Content starts

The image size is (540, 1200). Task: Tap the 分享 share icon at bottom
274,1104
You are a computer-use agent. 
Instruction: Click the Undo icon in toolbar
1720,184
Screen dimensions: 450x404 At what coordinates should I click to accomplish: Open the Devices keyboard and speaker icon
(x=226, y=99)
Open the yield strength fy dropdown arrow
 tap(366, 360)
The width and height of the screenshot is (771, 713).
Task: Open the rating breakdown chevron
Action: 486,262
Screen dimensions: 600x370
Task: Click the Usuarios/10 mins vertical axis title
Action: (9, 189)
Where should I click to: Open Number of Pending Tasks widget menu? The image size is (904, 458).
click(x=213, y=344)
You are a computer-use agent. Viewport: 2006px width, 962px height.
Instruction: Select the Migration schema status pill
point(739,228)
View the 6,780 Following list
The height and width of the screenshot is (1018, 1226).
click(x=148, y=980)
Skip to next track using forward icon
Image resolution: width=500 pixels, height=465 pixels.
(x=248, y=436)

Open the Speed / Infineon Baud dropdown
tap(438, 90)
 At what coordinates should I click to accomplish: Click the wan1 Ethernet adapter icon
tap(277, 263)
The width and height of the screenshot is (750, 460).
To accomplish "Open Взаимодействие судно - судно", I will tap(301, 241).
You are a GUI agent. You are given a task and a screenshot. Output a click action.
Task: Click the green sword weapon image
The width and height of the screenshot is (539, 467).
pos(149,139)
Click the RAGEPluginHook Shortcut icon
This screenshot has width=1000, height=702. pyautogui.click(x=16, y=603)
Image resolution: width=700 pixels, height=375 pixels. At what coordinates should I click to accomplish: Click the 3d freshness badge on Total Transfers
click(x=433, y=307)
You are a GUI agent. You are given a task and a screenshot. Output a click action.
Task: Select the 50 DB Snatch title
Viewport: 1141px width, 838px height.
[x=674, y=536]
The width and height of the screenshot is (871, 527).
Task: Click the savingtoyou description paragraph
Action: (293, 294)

Content ends

Please find each line in the records above that holds the word "computer", and copy it.

You are a computer-use agent. 
You are a computer-use agent. Viewport: 2006px width, 962px height.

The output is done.